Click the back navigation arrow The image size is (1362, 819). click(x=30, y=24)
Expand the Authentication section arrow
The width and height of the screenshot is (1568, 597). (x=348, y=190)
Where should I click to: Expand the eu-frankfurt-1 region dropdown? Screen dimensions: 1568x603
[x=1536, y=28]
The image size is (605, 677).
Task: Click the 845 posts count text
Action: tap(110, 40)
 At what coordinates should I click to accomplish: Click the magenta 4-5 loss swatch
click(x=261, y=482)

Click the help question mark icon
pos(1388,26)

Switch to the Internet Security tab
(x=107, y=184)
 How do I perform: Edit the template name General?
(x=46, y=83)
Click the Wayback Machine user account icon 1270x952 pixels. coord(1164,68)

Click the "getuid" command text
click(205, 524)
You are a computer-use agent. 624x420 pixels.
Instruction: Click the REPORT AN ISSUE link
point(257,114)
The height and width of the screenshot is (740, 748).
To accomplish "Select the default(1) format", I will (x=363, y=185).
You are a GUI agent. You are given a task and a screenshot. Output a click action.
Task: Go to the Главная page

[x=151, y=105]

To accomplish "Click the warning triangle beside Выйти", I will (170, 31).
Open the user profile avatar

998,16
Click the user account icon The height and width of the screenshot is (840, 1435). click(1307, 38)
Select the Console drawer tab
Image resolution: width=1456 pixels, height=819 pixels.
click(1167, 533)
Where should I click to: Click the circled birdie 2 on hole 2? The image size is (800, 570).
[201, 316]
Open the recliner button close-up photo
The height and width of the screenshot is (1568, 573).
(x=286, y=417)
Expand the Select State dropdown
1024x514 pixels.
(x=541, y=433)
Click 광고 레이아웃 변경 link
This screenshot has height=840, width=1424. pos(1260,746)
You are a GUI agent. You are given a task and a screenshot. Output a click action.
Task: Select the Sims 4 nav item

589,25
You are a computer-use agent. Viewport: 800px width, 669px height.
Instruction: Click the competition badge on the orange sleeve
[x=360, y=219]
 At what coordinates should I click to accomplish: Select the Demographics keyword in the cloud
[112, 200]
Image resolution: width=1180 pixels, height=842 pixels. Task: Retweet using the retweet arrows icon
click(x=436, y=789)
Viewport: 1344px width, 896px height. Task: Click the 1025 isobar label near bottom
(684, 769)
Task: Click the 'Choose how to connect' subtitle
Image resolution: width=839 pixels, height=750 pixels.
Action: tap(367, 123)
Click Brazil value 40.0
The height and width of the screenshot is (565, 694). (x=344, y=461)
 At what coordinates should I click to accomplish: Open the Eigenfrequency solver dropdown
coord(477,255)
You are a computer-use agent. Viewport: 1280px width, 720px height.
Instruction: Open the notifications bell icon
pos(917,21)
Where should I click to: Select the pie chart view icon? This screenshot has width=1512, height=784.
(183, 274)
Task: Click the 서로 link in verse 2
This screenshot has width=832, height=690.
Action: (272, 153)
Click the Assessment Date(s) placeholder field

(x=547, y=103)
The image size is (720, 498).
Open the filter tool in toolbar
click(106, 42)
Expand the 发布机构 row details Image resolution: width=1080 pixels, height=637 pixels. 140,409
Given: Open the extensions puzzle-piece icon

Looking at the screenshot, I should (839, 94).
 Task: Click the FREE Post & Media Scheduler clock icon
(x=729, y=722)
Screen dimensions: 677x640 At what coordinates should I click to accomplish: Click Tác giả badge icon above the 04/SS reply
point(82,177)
· · ·
▸ **What the exercise asks**:
Lay out every line of the entries above as a Markdown table with two columns, Row and Entry. Number the rows in order and leave out the blank lines.

▸ **Finished task**:
| Row | Entry |
|---|---|
| 1 | Click the back navigation arrow The image size is (1362, 819). click(x=30, y=24) |
| 2 | Expand the Authentication section arrow |
| 3 | The width and height of the screenshot is (1568, 597). (x=348, y=190) |
| 4 | Where should I click to: Expand the eu-frankfurt-1 region dropdown? Screen dimensions: 1568x603 |
| 5 | [x=1536, y=28] |
| 6 | The image size is (605, 677). |
| 7 | Task: Click the 845 posts count text |
| 8 | Action: tap(110, 40) |
| 9 |  At what coordinates should I click to accomplish: Click the magenta 4-5 loss swatch |
| 10 | click(x=261, y=482) |
| 11 | Click the help question mark icon |
| 12 | pos(1388,26) |
| 13 | Switch to the Internet Security tab |
| 14 | (x=107, y=184) |
| 15 |  How do I perform: Edit the template name General? |
| 16 | (x=46, y=83) |
| 17 | Click the Wayback Machine user account icon 1270x952 pixels. coord(1164,68) |
| 18 | Click the "getuid" command text |
| 19 | click(205, 524) |
| 20 | You are a computer-use agent. 624x420 pixels. |
| 21 | Instruction: Click the REPORT AN ISSUE link |
| 22 | point(257,114) |
| 23 | The height and width of the screenshot is (740, 748). |
| 24 | To accomplish "Select the default(1) format", I will (x=363, y=185). |
| 25 | You are a GUI agent. You are given a task and a screenshot. Output a click action. |
| 26 | Task: Go to the Главная page |
| 27 | [x=151, y=105] |
| 28 | To accomplish "Click the warning triangle beside Выйти", I will (170, 31). |
| 29 | Open the user profile avatar |
| 30 | 998,16 |
| 31 | Click the user account icon The height and width of the screenshot is (840, 1435). click(1307, 38) |
| 32 | Select the Console drawer tab |
| 33 | Image resolution: width=1456 pixels, height=819 pixels. |
| 34 | click(1167, 533) |
| 35 | Where should I click to: Click the circled birdie 2 on hole 2? The image size is (800, 570). |
| 36 | [201, 316] |
| 37 | Open the recliner button close-up photo |
| 38 | The height and width of the screenshot is (1568, 573). |
| 39 | (x=286, y=417) |
| 40 | Expand the Select State dropdown |
| 41 | 1024x514 pixels. |
| 42 | (x=541, y=433) |
| 43 | Click 광고 레이아웃 변경 link |
| 44 | This screenshot has height=840, width=1424. pos(1260,746) |
| 45 | You are a GUI agent. You are given a task and a screenshot. Output a click action. |
| 46 | Task: Select the Sims 4 nav item |
| 47 | 589,25 |
| 48 | You are a computer-use agent. Viewport: 800px width, 669px height. |
| 49 | Instruction: Click the competition badge on the orange sleeve |
| 50 | [x=360, y=219] |
| 51 |  At what coordinates should I click to accomplish: Select the Demographics keyword in the cloud |
| 52 | [112, 200] |
| 53 | Image resolution: width=1180 pixels, height=842 pixels. Task: Retweet using the retweet arrows icon |
| 54 | click(x=436, y=789) |
| 55 | Viewport: 1344px width, 896px height. Task: Click the 1025 isobar label near bottom |
| 56 | (684, 769) |
| 57 | Task: Click the 'Choose how to connect' subtitle |
| 58 | Image resolution: width=839 pixels, height=750 pixels. |
| 59 | Action: tap(367, 123) |
| 60 | Click Brazil value 40.0 |
| 61 | The height and width of the screenshot is (565, 694). (x=344, y=461) |
| 62 |  At what coordinates should I click to accomplish: Open the Eigenfrequency solver dropdown |
| 63 | coord(477,255) |
| 64 | You are a computer-use agent. Viewport: 1280px width, 720px height. |
| 65 | Instruction: Open the notifications bell icon |
| 66 | pos(917,21) |
| 67 | Where should I click to: Select the pie chart view icon? This screenshot has width=1512, height=784. |
| 68 | (183, 274) |
| 69 | Task: Click the 서로 link in verse 2 |
| 70 | This screenshot has width=832, height=690. |
| 71 | Action: (272, 153) |
| 72 | Click the Assessment Date(s) placeholder field |
| 73 | (x=547, y=103) |
| 74 | The image size is (720, 498). |
| 75 | Open the filter tool in toolbar |
| 76 | click(106, 42) |
| 77 | Expand the 发布机构 row details Image resolution: width=1080 pixels, height=637 pixels. 140,409 |
| 78 | Given: Open the extensions puzzle-piece icon |
| 79 | Looking at the screenshot, I should (839, 94). |
| 80 |  Task: Click the FREE Post & Media Scheduler clock icon |
| 81 | (x=729, y=722) |
| 82 | Screen dimensions: 677x640 At what coordinates should I click to accomplish: Click Tác giả badge icon above the 04/SS reply |
| 83 | point(82,177) |